Listed records.
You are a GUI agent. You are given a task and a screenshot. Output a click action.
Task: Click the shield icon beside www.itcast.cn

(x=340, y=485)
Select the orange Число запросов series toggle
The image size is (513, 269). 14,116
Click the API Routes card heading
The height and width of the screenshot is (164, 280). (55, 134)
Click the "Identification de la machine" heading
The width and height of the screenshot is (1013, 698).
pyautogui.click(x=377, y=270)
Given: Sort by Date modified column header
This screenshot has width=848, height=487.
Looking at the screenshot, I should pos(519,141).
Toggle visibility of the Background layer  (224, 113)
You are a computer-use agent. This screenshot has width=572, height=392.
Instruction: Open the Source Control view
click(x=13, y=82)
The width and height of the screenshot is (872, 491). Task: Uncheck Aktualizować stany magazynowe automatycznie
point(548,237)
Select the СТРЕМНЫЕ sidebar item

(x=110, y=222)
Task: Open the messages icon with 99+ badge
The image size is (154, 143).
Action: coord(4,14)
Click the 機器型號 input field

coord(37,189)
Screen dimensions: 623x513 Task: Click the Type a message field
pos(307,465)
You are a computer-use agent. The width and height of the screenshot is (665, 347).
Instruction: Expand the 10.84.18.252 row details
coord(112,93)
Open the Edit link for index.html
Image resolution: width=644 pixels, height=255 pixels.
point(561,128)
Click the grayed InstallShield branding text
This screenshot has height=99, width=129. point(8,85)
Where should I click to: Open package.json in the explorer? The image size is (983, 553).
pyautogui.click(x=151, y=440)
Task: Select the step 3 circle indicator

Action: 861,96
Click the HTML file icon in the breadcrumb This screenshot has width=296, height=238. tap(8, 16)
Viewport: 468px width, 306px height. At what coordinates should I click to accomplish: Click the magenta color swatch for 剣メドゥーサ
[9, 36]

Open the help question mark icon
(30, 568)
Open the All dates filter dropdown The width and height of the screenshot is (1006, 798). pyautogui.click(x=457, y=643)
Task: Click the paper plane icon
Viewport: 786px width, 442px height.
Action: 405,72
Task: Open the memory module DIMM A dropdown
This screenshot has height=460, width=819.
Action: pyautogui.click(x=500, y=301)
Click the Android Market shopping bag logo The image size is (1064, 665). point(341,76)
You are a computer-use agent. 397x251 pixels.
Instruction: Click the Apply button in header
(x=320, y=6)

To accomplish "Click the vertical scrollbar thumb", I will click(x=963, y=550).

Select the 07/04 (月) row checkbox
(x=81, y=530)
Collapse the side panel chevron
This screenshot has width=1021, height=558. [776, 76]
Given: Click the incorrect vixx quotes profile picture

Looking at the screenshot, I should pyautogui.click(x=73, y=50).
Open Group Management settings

Task goal. Give the material above as a Markdown table with the columns No. and Text. Put each line in its own row, numbered in order, and leave out the blank lines.

Solution for this task.
| No. | Text |
|---|---|
| 1 | You are a GUI agent. You are given a task and a screenshot. Output a click action. |
| 2 | Task: Click the shield icon beside www.itcast.cn |
| 3 | (x=340, y=485) |
| 4 | Select the orange Число запросов series toggle |
| 5 | The image size is (513, 269). 14,116 |
| 6 | Click the API Routes card heading |
| 7 | The height and width of the screenshot is (164, 280). (55, 134) |
| 8 | Click the "Identification de la machine" heading |
| 9 | The width and height of the screenshot is (1013, 698). |
| 10 | pyautogui.click(x=377, y=270) |
| 11 | Given: Sort by Date modified column header |
| 12 | This screenshot has width=848, height=487. |
| 13 | Looking at the screenshot, I should pos(519,141). |
| 14 | Toggle visibility of the Background layer  (224, 113) |
| 15 | You are a computer-use agent. This screenshot has width=572, height=392. |
| 16 | Instruction: Open the Source Control view |
| 17 | click(x=13, y=82) |
| 18 | The width and height of the screenshot is (872, 491). Task: Uncheck Aktualizować stany magazynowe automatycznie |
| 19 | point(548,237) |
| 20 | Select the СТРЕМНЫЕ sidebar item |
| 21 | (x=110, y=222) |
| 22 | Task: Open the messages icon with 99+ badge |
| 23 | The image size is (154, 143). |
| 24 | Action: coord(4,14) |
| 25 | Click the 機器型號 input field |
| 26 | coord(37,189) |
| 27 | Screen dimensions: 623x513 Task: Click the Type a message field |
| 28 | pos(307,465) |
| 29 | You are a computer-use agent. The width and height of the screenshot is (665, 347). |
| 30 | Instruction: Expand the 10.84.18.252 row details |
| 31 | coord(112,93) |
| 32 | Open the Edit link for index.html |
| 33 | Image resolution: width=644 pixels, height=255 pixels. |
| 34 | point(561,128) |
| 35 | Click the grayed InstallShield branding text |
| 36 | This screenshot has height=99, width=129. point(8,85) |
| 37 | Where should I click to: Open package.json in the explorer? The image size is (983, 553). |
| 38 | pyautogui.click(x=151, y=440) |
| 39 | Task: Select the step 3 circle indicator |
| 40 | Action: 861,96 |
| 41 | Click the HTML file icon in the breadcrumb This screenshot has width=296, height=238. tap(8, 16) |
| 42 | Viewport: 468px width, 306px height. At what coordinates should I click to accomplish: Click the magenta color swatch for 剣メドゥーサ |
| 43 | [9, 36] |
| 44 | Open the help question mark icon |
| 45 | (30, 568) |
| 46 | Open the All dates filter dropdown The width and height of the screenshot is (1006, 798). pyautogui.click(x=457, y=643) |
| 47 | Task: Click the paper plane icon |
| 48 | Viewport: 786px width, 442px height. |
| 49 | Action: 405,72 |
| 50 | Task: Open the memory module DIMM A dropdown |
| 51 | This screenshot has height=460, width=819. |
| 52 | Action: pyautogui.click(x=500, y=301) |
| 53 | Click the Android Market shopping bag logo The image size is (1064, 665). point(341,76) |
| 54 | You are a computer-use agent. 397x251 pixels. |
| 55 | Instruction: Click the Apply button in header |
| 56 | (x=320, y=6) |
| 57 | To accomplish "Click the vertical scrollbar thumb", I will click(x=963, y=550). |
| 58 | Select the 07/04 (月) row checkbox |
| 59 | (x=81, y=530) |
| 60 | Collapse the side panel chevron |
| 61 | This screenshot has width=1021, height=558. [776, 76] |
| 62 | Given: Click the incorrect vixx quotes profile picture |
| 63 | Looking at the screenshot, I should pyautogui.click(x=73, y=50). |
| 64 | Open Group Management settings |